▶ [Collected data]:
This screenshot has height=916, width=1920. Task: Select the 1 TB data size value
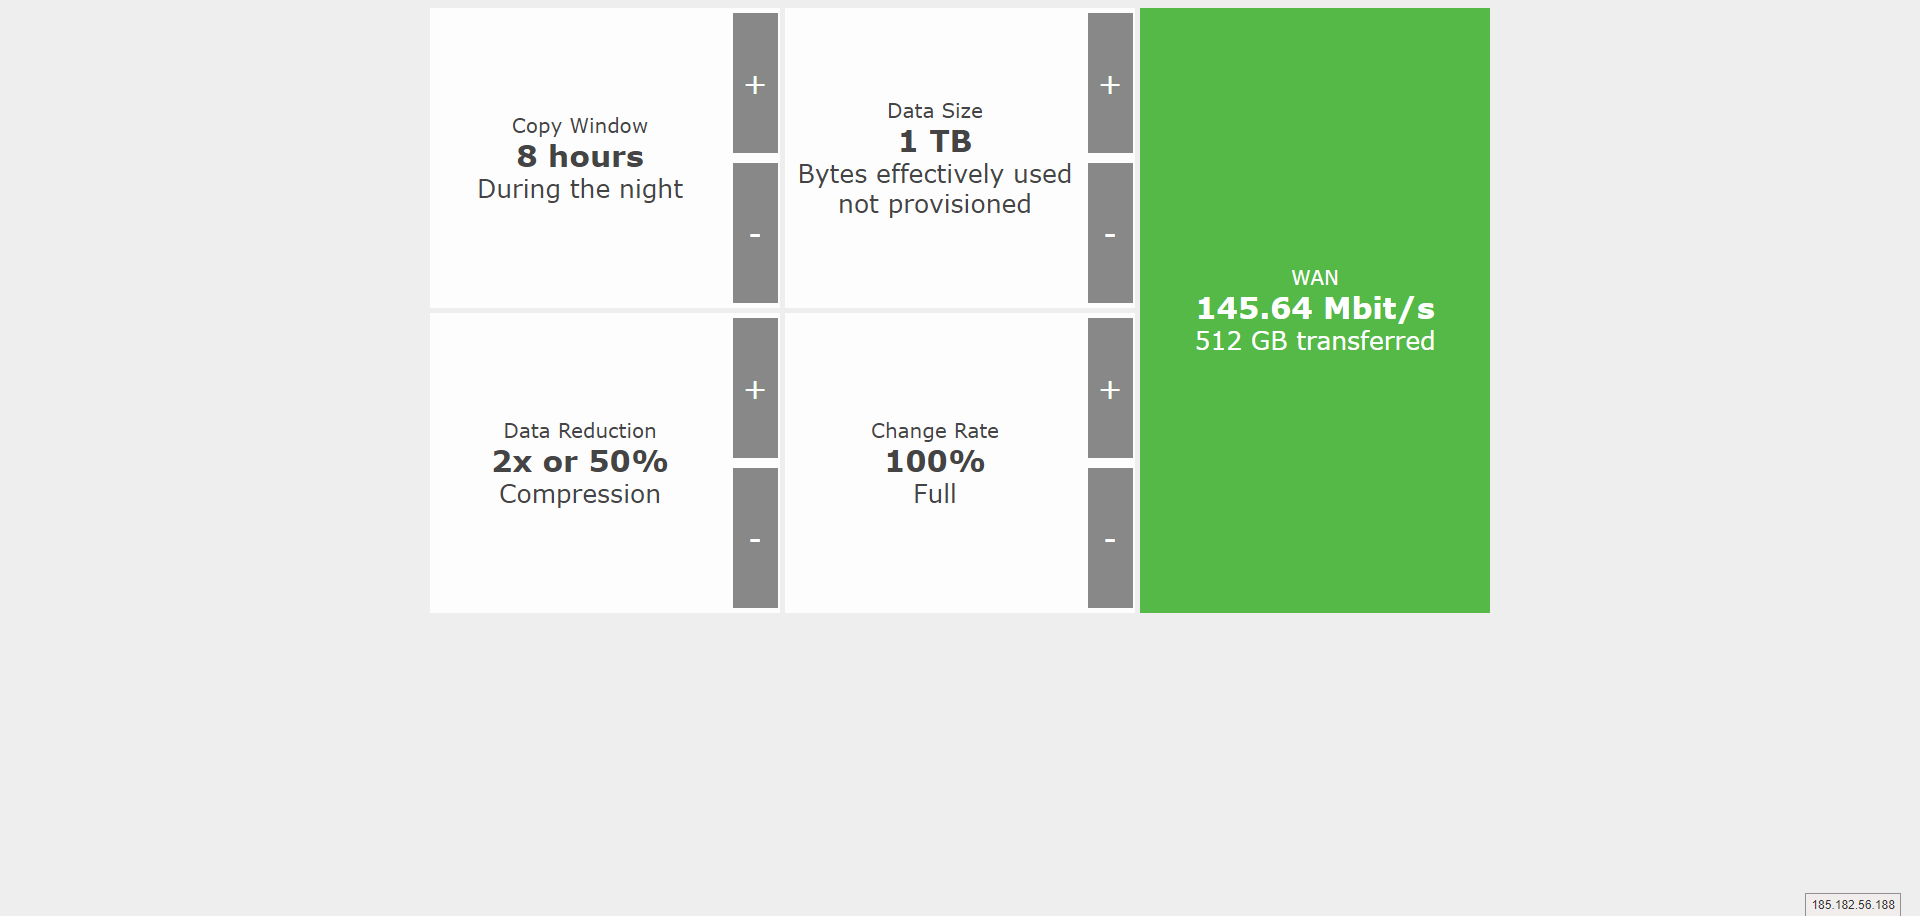pos(935,142)
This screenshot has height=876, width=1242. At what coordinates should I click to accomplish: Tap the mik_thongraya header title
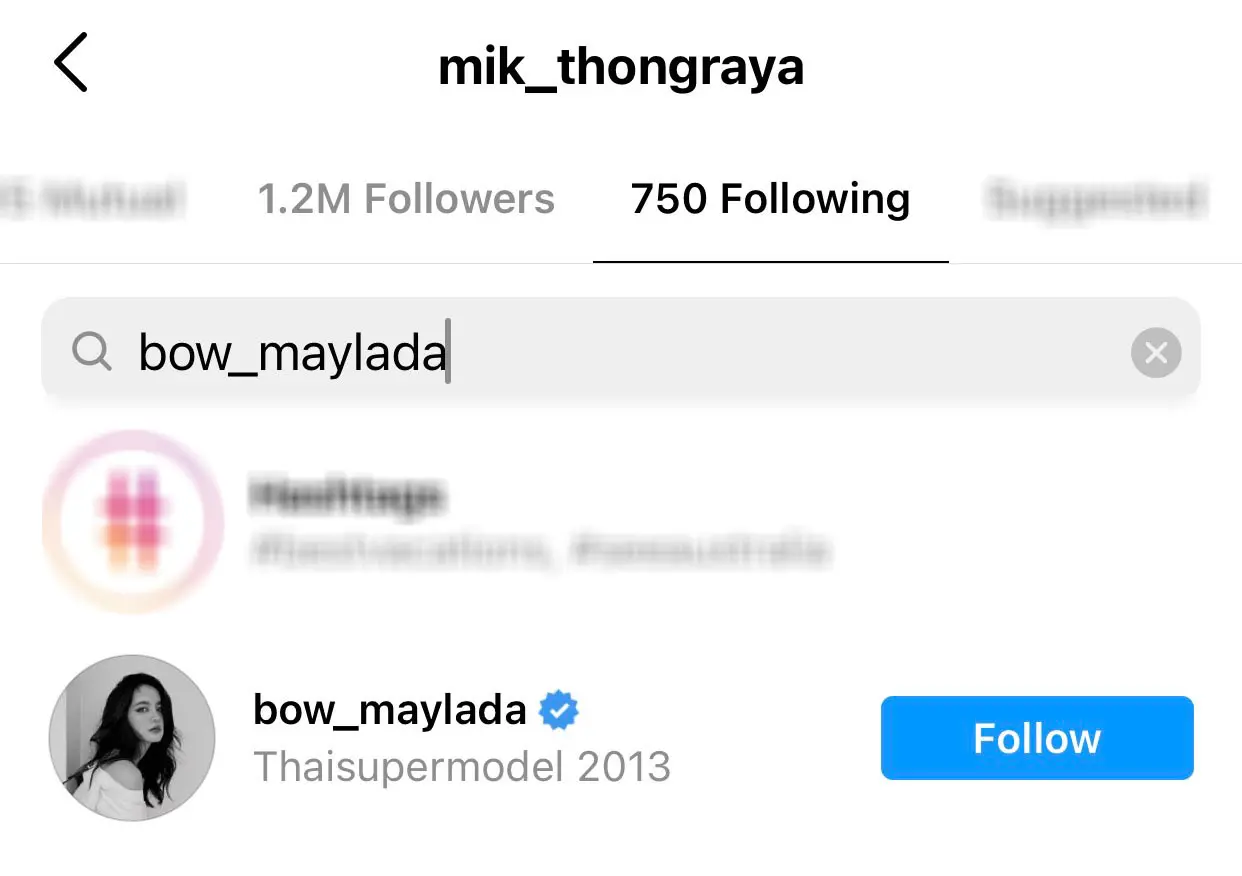621,66
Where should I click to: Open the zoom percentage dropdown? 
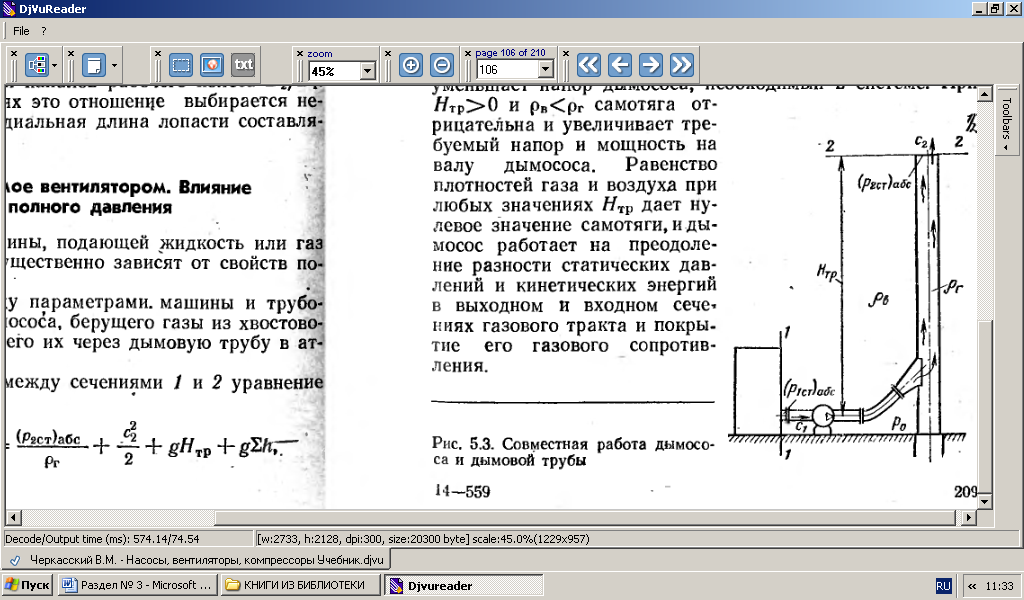coord(367,71)
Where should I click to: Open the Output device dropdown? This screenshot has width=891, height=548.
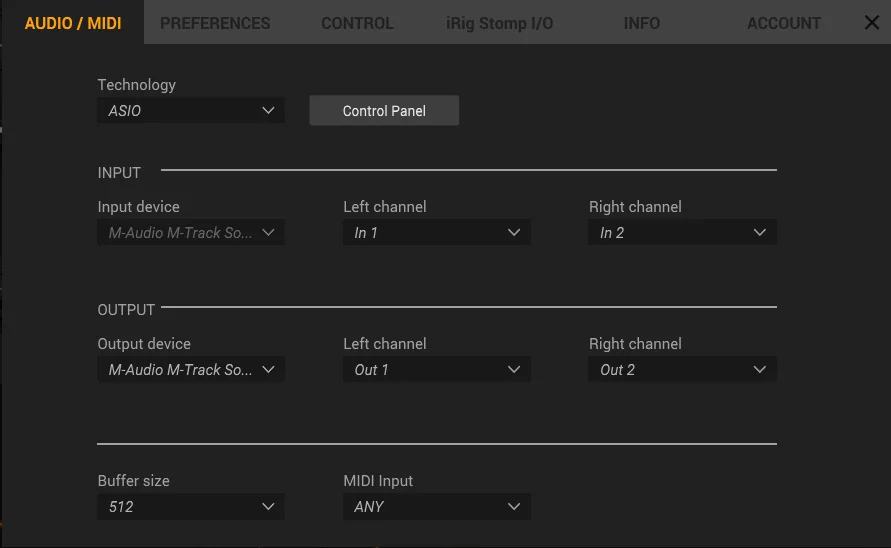190,370
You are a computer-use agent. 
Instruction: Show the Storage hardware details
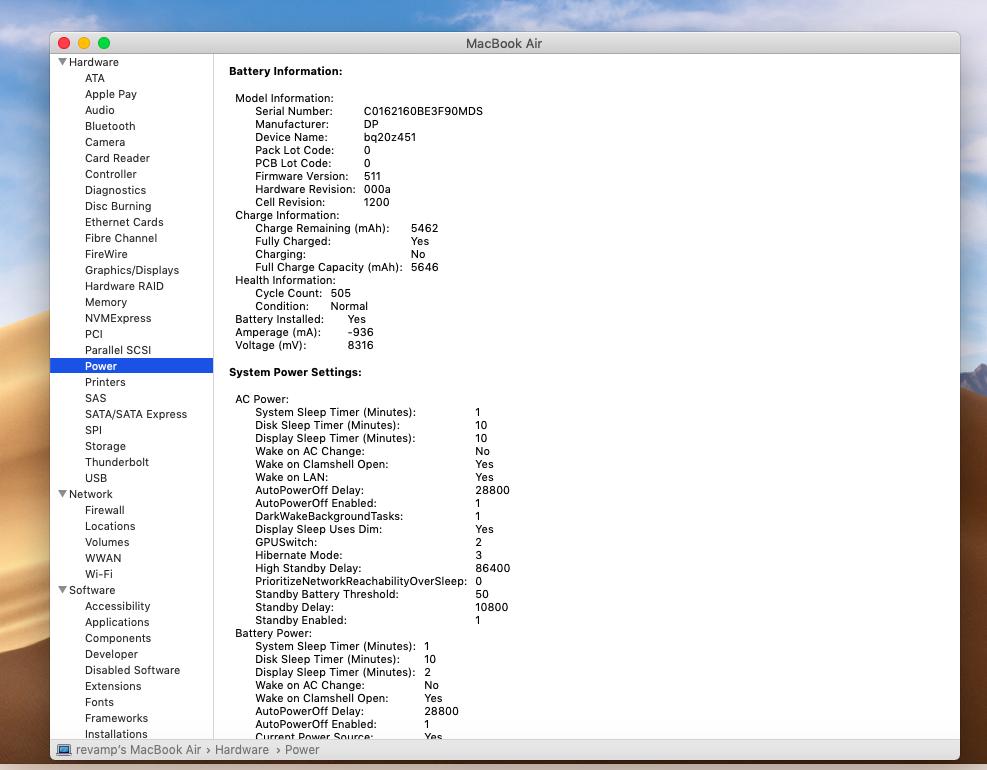[x=105, y=446]
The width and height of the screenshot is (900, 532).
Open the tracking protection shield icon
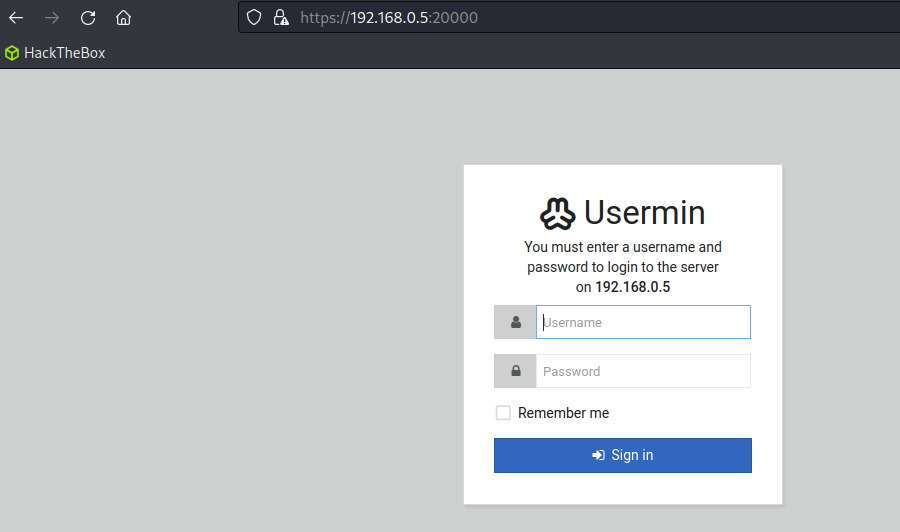tap(254, 17)
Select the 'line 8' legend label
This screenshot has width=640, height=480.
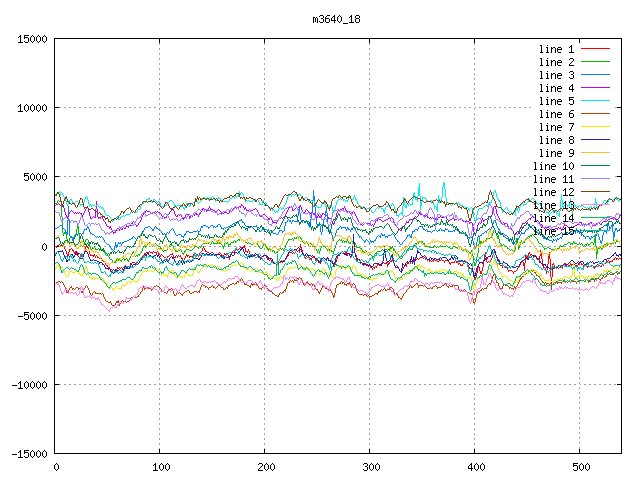click(x=556, y=140)
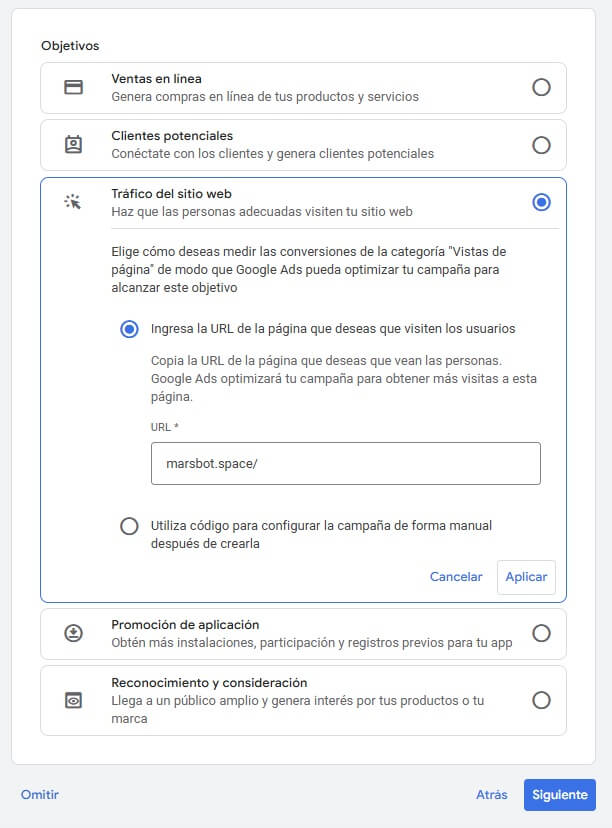The height and width of the screenshot is (828, 612).
Task: Select the Utiliza código manual setup radio
Action: tap(129, 526)
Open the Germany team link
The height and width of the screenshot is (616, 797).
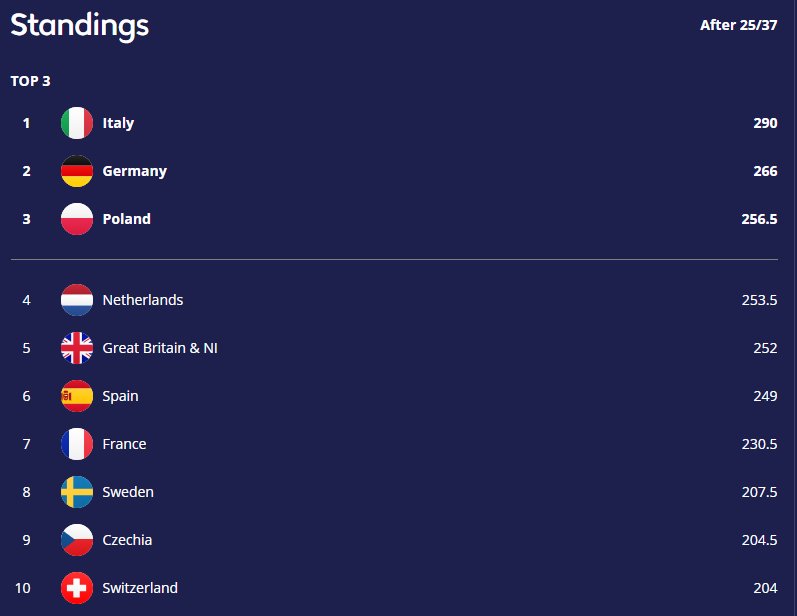[x=134, y=171]
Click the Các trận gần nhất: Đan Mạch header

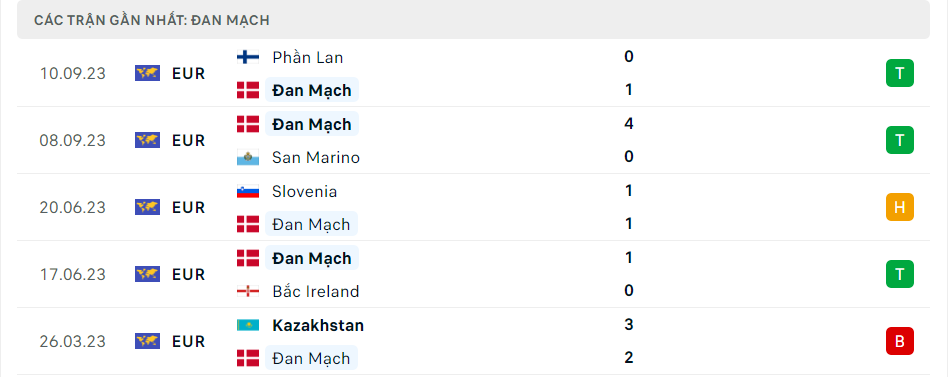pos(152,21)
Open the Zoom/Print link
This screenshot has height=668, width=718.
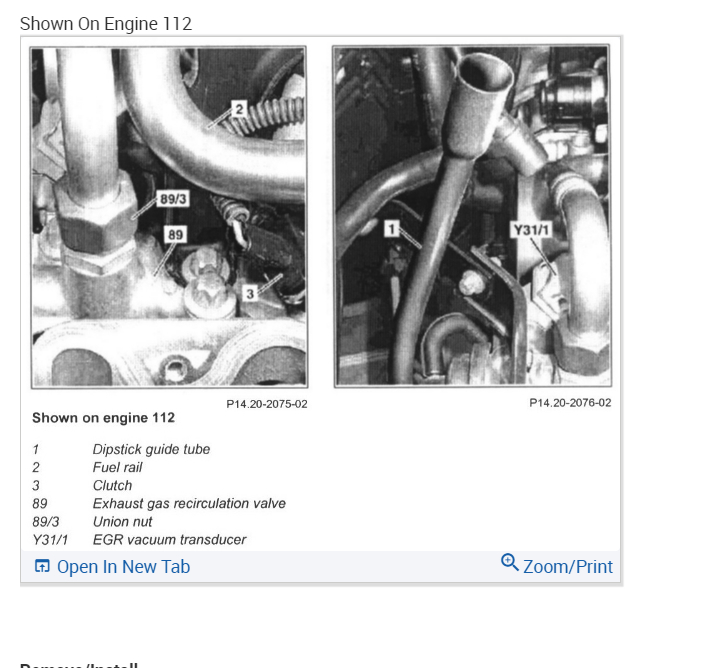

▶ [Task description]:
A faithful copy is needed of the lines from the one containing "The height and width of the screenshot is (616, 797)." through the last line of the data above, with pictures left out.

▶ [Response box]:
The height and width of the screenshot is (616, 797).
[x=134, y=171]
Click the Các trận gần nhất: Đan Mạch header

pos(152,21)
Open the Zoom/Print link
This screenshot has height=668, width=718.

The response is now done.